Sure enough, the boat approached too fast. One of the guys hooked the mooring buoy, but the wind pushed the boat forward. The guy who held the boat hook, the long stick with a hook at the end, tried to pull as hard as he could to lift the mooring loop.. Of course, the ship, a good 30 tons of dead weight, moving at 5 mph, would not stop, the wind pushing it gently forward. The only thing the poor chap could do, was, with the hook in his hand, and the mooring buoy at the end of the hook, walk alongside the ship, towards the stern (the back of the ship).

Loads of shouting, and orders flying around… Unfortunately, the guy reached the stern in no time, still pulling onto the boathook like there was no tomorrow, but standing at eh very back tip of the boat, he decided to let go of the mooring ball. Unfortunately, the boathook did not unhook from the mooring ball, and fell into the water.

Loads of cursing of the captain made the guy decide “Oh shit, now I’d better get the boathook!”, so he jumped into the water, to get the boat hook. “Cool stuff”, I thought, “Not only did they miss the mooring buoy, had a boat hook in the water, but they have a man overboard too!”.

It only got better. With one of the crew in the water, the skipper panicked and turned the boat sharply to starboard, forgetting he was still going downwind, in a real busy and crowded anchorage. The boat turned right in front of another moored yacht, so its keel grabbed the mooring line of the second ship. I saw the boat jerking to a sudden halt, pulling on the second ship’s mooring line. Now the ship was dead in the water, the wind pushed the yacht against the second one, and all the crew was ordered to hold off the ship with their bare hands. There they were: all hands on deck holding off a ship pushed by the wind against another boat, one crew in the water, and a captain frantically trying to rev up the engine to get the keel untangled.

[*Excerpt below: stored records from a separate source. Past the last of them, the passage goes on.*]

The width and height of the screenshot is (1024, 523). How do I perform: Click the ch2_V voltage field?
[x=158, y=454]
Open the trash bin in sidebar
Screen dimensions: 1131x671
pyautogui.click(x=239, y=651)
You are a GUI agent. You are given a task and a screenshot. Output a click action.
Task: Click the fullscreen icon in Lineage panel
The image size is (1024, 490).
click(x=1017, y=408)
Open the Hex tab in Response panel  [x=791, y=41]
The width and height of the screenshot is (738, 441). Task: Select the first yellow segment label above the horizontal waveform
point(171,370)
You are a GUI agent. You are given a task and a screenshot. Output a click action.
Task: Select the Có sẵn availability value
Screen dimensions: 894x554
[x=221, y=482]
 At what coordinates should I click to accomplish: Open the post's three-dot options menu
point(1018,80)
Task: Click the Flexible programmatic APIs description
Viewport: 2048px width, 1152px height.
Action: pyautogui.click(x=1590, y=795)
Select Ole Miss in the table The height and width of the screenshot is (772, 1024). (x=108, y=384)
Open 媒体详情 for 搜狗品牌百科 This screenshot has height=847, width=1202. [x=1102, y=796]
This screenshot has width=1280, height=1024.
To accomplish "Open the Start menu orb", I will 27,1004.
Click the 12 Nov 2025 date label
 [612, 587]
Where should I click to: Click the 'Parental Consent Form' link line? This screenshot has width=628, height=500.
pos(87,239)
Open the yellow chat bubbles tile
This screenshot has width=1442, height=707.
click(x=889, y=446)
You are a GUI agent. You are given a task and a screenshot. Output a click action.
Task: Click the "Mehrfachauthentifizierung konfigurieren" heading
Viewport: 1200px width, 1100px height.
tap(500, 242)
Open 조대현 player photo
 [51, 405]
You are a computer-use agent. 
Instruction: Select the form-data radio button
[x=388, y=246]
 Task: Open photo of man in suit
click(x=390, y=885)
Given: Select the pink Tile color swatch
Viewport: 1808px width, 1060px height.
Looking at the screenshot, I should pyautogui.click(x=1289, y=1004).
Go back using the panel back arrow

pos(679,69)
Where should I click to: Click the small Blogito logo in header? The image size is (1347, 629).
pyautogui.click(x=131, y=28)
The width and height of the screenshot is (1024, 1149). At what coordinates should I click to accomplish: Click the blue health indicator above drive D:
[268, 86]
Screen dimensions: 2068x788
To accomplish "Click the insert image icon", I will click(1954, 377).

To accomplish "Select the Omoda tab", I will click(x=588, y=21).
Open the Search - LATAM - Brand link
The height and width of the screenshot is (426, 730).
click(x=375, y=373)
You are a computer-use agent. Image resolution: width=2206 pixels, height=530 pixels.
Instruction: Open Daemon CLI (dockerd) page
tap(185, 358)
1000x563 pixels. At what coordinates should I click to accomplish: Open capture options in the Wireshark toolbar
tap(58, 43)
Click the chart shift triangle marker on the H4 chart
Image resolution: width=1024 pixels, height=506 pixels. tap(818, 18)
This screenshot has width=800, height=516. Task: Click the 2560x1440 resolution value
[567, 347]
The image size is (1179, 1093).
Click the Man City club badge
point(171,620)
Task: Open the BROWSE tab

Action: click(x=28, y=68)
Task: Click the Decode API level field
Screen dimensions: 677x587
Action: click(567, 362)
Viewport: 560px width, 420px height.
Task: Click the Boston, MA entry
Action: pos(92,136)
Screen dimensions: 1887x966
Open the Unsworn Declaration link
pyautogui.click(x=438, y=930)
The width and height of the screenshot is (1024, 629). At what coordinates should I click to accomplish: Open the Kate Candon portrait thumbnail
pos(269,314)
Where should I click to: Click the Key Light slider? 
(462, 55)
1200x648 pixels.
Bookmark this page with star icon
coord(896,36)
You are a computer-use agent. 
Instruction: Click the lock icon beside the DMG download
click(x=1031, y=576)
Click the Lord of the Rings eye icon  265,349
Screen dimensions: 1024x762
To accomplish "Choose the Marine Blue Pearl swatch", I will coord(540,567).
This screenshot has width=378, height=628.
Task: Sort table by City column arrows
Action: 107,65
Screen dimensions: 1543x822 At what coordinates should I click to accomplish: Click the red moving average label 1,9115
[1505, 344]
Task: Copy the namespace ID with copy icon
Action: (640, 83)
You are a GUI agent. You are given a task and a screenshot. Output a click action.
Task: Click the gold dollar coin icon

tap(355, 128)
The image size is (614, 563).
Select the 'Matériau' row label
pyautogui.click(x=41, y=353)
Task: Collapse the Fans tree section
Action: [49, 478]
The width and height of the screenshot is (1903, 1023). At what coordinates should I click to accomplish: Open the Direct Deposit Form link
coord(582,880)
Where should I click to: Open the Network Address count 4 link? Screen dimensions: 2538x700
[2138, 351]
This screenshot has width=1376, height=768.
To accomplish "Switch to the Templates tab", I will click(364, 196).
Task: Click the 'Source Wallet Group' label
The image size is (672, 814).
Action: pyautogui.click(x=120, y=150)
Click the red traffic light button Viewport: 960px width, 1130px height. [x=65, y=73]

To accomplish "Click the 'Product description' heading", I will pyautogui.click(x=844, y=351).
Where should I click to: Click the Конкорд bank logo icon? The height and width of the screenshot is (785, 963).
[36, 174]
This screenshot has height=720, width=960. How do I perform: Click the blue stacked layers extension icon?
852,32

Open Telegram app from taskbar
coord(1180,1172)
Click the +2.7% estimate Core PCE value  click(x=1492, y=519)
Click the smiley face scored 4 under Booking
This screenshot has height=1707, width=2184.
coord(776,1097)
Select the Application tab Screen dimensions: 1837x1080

To make a long story short, it took them at least half an hour to unhook their keel, by which time, the guy in the water – with the boat hook – got onto the ship.

They went off, with red cheeks, to anchor somewhere far away from all the other yachts. They did not even come on land for dinner, probably avoiding the snickering from the crew of the other yachts who witnessed the whole endeavour.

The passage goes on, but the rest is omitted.